Dr David van Gend has written an article for Quadrant Online
on the science and ethics of human stem cell research.
Dr van Gend is a Toowoomba GP and university lecturer and the National Director of Australians for Ethical Stem Cell Research. In Cloning: The Blighted Science
he explains why embryonic stem cell research is not only unethical but also of no real scientific or medical use.
In 2006, the Australian Senate approved the manufacture of human embryos by cloning by a single vote.
The 2006 legislation, allowing the creation of [an] embryo solely for research and destruction, was such a momentous question of conscience. It established an inferior caste of human offspring, created not for the project of life but for experimentation and death.
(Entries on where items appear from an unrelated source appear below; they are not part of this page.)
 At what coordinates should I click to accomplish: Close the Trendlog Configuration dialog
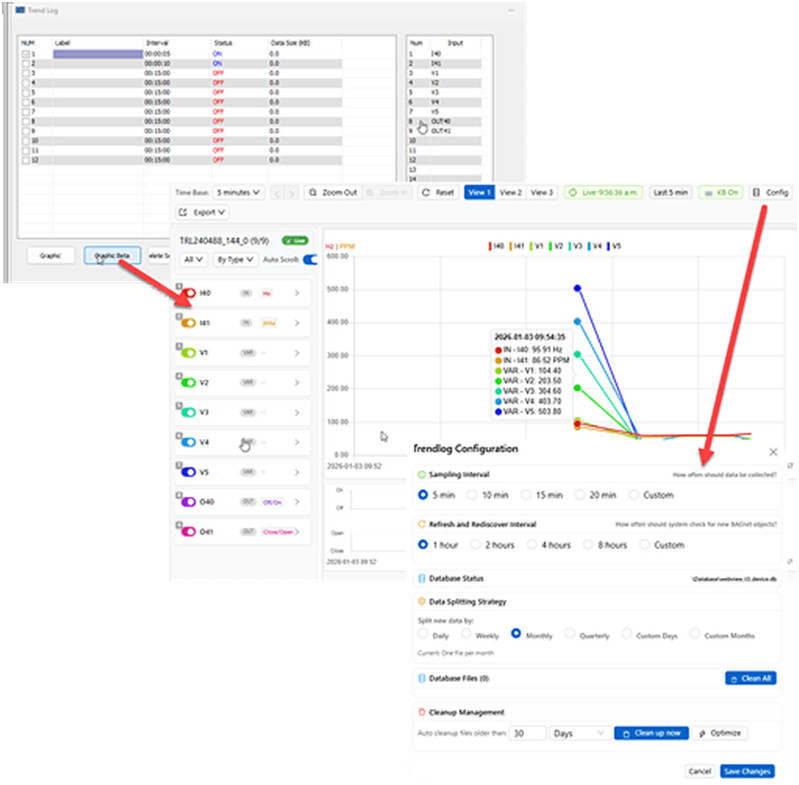tap(773, 452)
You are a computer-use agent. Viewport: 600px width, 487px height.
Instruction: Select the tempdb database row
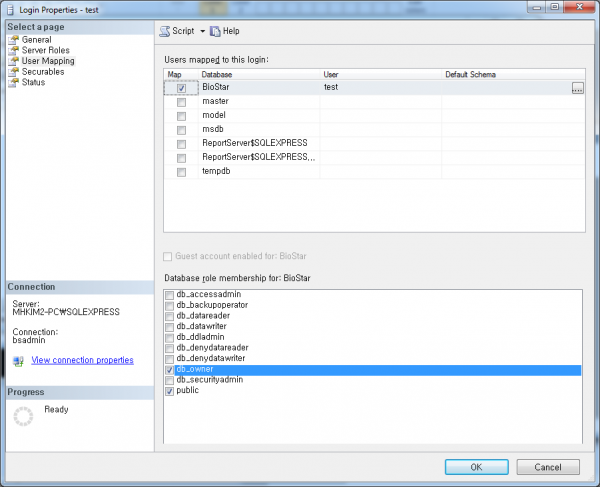click(x=215, y=171)
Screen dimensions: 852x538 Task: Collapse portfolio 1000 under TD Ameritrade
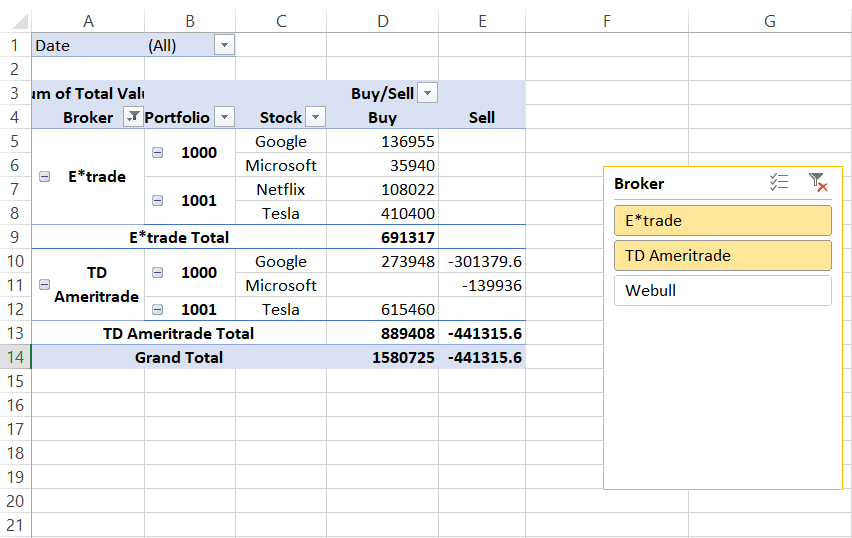[157, 273]
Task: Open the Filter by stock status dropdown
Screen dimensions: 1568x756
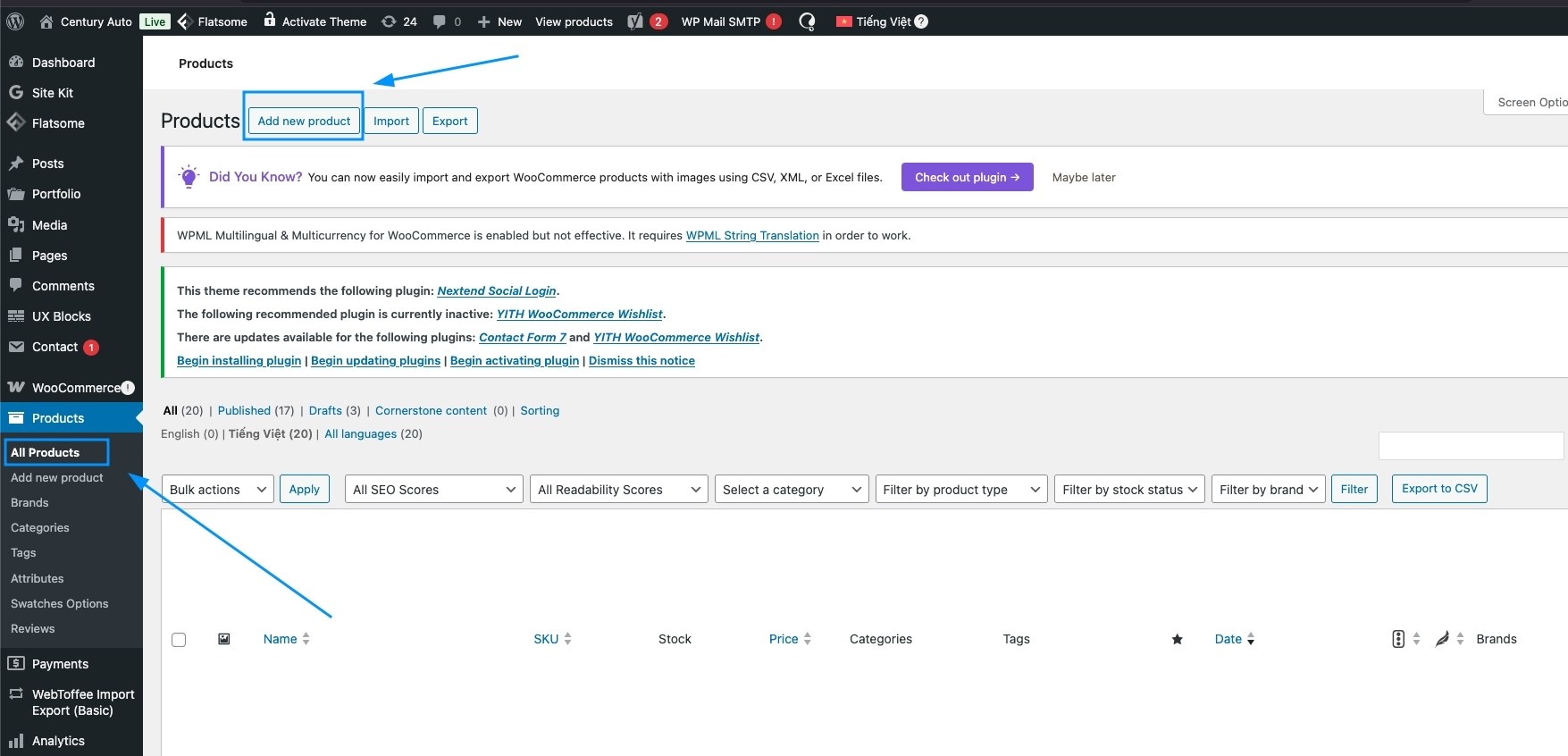Action: 1128,490
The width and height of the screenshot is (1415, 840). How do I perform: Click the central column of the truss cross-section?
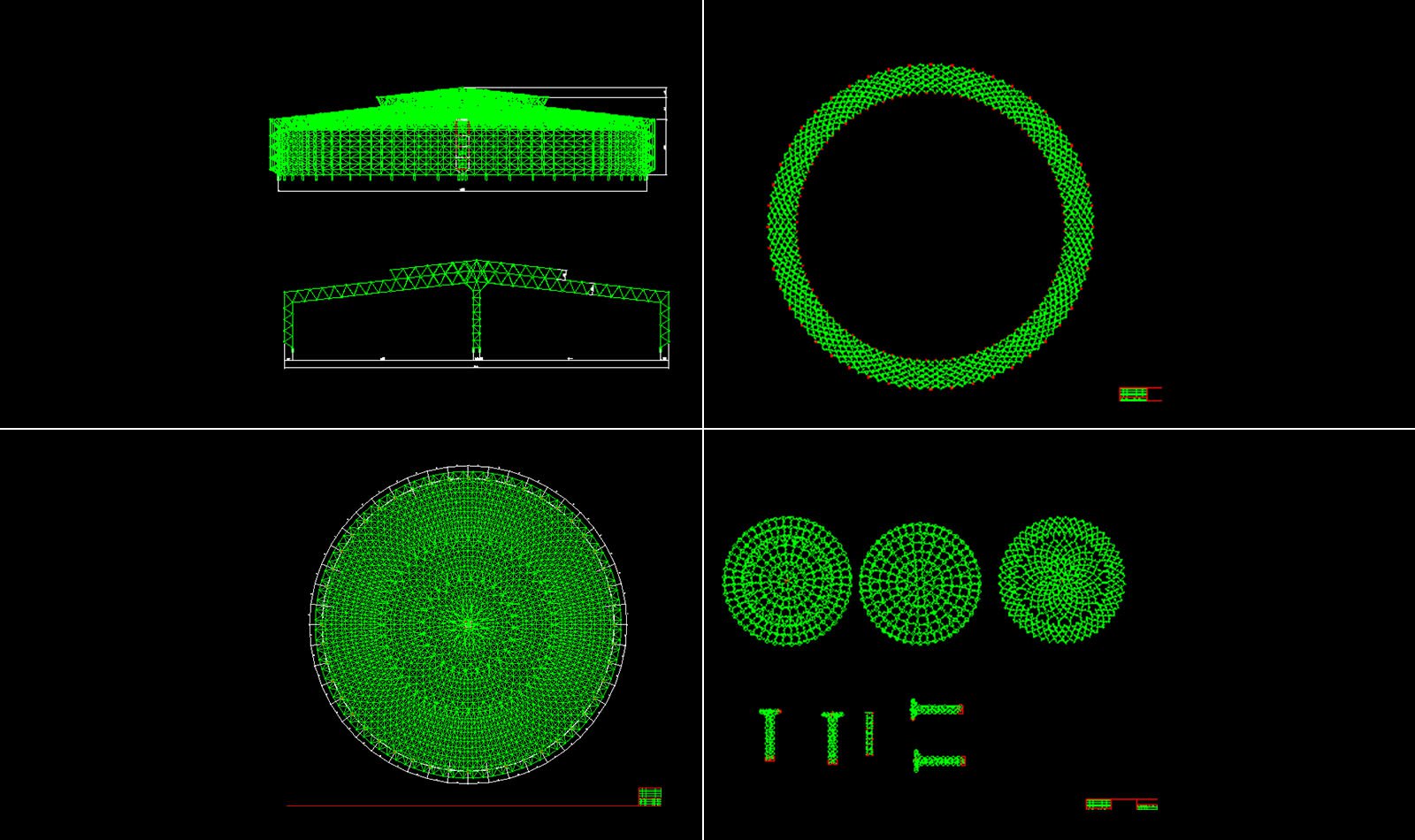(x=477, y=323)
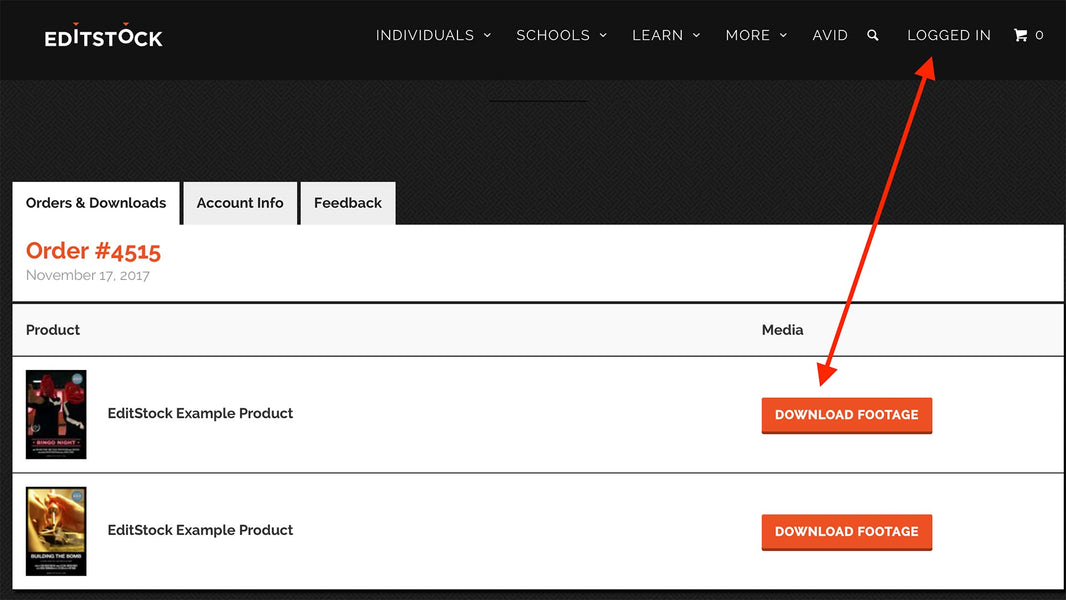Click the Order #4515 heading
This screenshot has height=600, width=1066.
(93, 251)
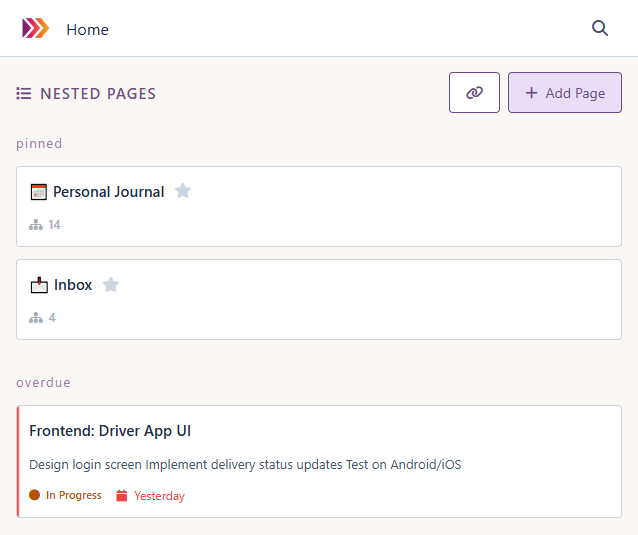Click the pinned section label
The width and height of the screenshot is (638, 535).
pos(39,143)
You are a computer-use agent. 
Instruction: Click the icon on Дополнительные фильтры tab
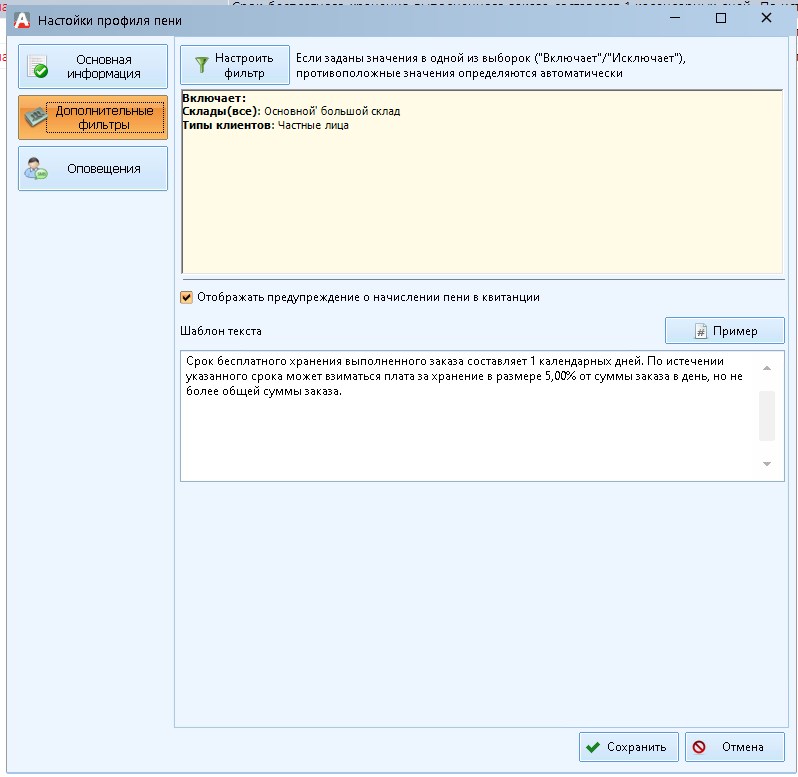[35, 118]
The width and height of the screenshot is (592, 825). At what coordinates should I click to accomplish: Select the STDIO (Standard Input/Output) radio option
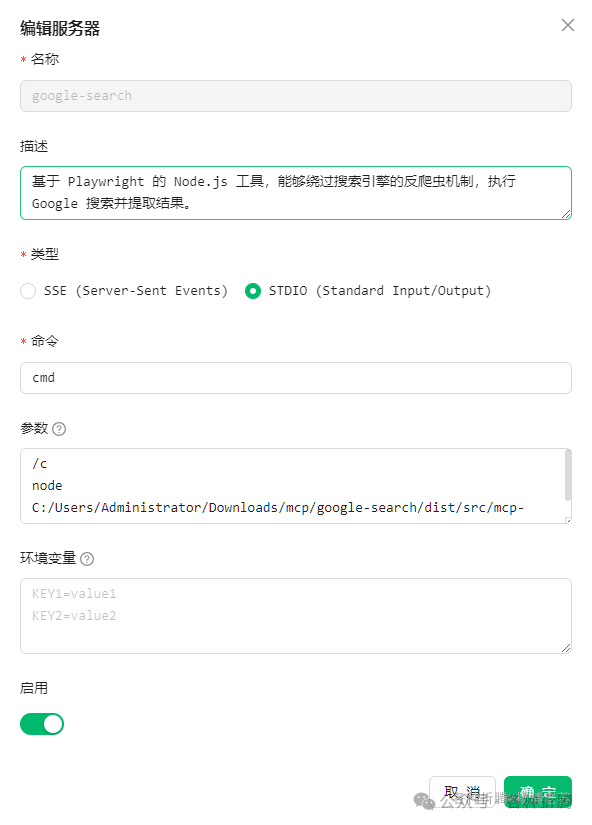pos(253,291)
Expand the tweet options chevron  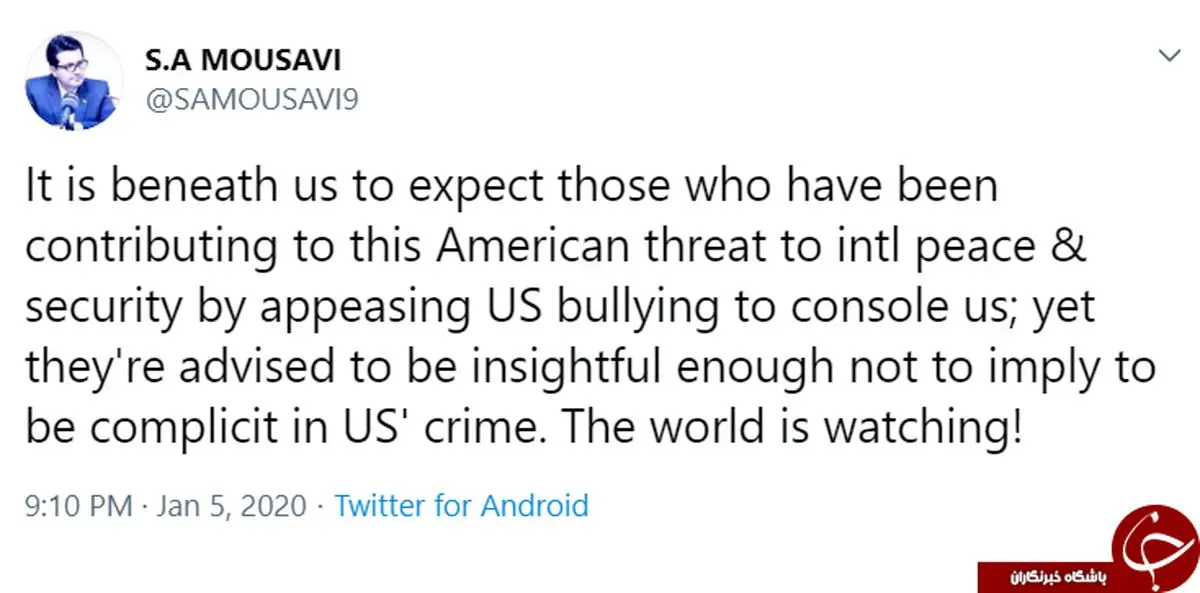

Supporters of the legislation argued that the embryos are not "real" human lives, or at the very least, that they don't "matter" - that their destruction is acceptable in the pursuit of science. However, Dr van Gend argues that this is a question of worldview, rather than of science:
We can agree on the bare facts—that the embryo from day one is a living individual member of our species—but whether that individual life “matters” depends on the worldview one brings to the debate.
The 2007 discovery of "induced pluripotent stem cells" (iPSCs) obtained from skin cells bypasses the need to clone and destroy embryos, thus doing away with any ethical issues. IPSCs contain "every property of stem cells obtained from embryos", have several technical advantages over embryonic stem cells, and avoid the significant risk of tumour formation.
In other words, cloning is bad science and ethically dubious.